§ Given task
Copy every one of the following rows verbatim, keeping each character and line break unchanged.

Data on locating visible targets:
□ □ □
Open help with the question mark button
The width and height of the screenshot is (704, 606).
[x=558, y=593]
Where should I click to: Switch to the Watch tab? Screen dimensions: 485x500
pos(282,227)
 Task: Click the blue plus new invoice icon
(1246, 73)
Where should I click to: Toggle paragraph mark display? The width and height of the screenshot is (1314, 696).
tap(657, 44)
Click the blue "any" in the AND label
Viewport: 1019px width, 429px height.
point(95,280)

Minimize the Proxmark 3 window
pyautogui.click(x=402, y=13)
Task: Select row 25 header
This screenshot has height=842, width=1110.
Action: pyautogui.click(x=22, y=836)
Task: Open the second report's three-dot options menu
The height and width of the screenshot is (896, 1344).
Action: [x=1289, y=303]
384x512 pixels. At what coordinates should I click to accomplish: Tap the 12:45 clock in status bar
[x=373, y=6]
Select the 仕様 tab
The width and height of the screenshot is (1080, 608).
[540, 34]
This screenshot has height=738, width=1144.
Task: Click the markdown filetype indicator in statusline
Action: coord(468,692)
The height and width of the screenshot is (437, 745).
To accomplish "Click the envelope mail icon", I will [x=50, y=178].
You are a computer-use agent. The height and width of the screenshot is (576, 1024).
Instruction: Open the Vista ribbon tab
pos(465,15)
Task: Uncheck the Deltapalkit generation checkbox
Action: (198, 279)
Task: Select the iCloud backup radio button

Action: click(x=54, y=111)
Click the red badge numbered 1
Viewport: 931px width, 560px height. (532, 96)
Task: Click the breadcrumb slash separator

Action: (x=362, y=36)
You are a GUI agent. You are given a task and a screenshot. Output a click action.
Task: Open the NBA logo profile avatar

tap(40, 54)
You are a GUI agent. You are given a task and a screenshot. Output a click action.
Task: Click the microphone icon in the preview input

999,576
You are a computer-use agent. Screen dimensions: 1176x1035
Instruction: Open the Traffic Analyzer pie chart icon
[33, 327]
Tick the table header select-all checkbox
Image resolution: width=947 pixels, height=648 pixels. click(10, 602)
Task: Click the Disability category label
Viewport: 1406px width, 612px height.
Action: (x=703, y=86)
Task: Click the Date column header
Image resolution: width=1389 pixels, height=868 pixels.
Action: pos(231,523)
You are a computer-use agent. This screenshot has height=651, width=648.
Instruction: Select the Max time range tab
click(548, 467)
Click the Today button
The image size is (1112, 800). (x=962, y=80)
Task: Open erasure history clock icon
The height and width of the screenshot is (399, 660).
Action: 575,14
□ □ □
§ Worked answer
Open help with the question mark button
The width and height of the screenshot is (704, 606).
[x=558, y=593]
Where should I click to: Switch to the Watch tab? Screen dimensions: 485x500
pos(282,227)
 Task: Click the blue plus new invoice icon
(1246, 73)
Where should I click to: Toggle paragraph mark display? The width and height of the screenshot is (1314, 696).
tap(657, 44)
Click the blue "any" in the AND label
Viewport: 1019px width, 429px height.
point(95,280)

Minimize the Proxmark 3 window
pyautogui.click(x=402, y=13)
Task: Select row 25 header
This screenshot has height=842, width=1110.
Action: pyautogui.click(x=22, y=836)
Task: Open the second report's three-dot options menu
The height and width of the screenshot is (896, 1344).
Action: [x=1289, y=303]
384x512 pixels. At what coordinates should I click to accomplish: Tap the 12:45 clock in status bar
[x=373, y=6]
Select the 仕様 tab
The width and height of the screenshot is (1080, 608).
[540, 34]
This screenshot has height=738, width=1144.
Task: Click the markdown filetype indicator in statusline
Action: coord(468,692)
The height and width of the screenshot is (437, 745).
To accomplish "Click the envelope mail icon", I will [x=50, y=178].
You are a computer-use agent. The height and width of the screenshot is (576, 1024).
Instruction: Open the Vista ribbon tab
pos(465,15)
Task: Uncheck the Deltapalkit generation checkbox
Action: (198, 279)
Task: Select the iCloud backup radio button

Action: click(x=54, y=111)
Click the red badge numbered 1
Viewport: 931px width, 560px height. (532, 96)
Task: Click the breadcrumb slash separator

Action: (x=362, y=36)
You are a GUI agent. You are given a task and a screenshot. Output a click action.
Task: Open the NBA logo profile avatar

tap(40, 54)
You are a GUI agent. You are given a task and a screenshot. Output a click action.
Task: Click the microphone icon in the preview input

999,576
You are a computer-use agent. Screen dimensions: 1176x1035
Instruction: Open the Traffic Analyzer pie chart icon
[33, 327]
Tick the table header select-all checkbox
Image resolution: width=947 pixels, height=648 pixels. click(10, 602)
Task: Click the Disability category label
Viewport: 1406px width, 612px height.
Action: (x=703, y=86)
Task: Click the Date column header
Image resolution: width=1389 pixels, height=868 pixels.
Action: pos(231,523)
You are a computer-use agent. This screenshot has height=651, width=648.
Instruction: Select the Max time range tab
click(548, 467)
Click the Today button
The image size is (1112, 800). (x=962, y=80)
Task: Open erasure history clock icon
The height and width of the screenshot is (399, 660).
Action: 575,14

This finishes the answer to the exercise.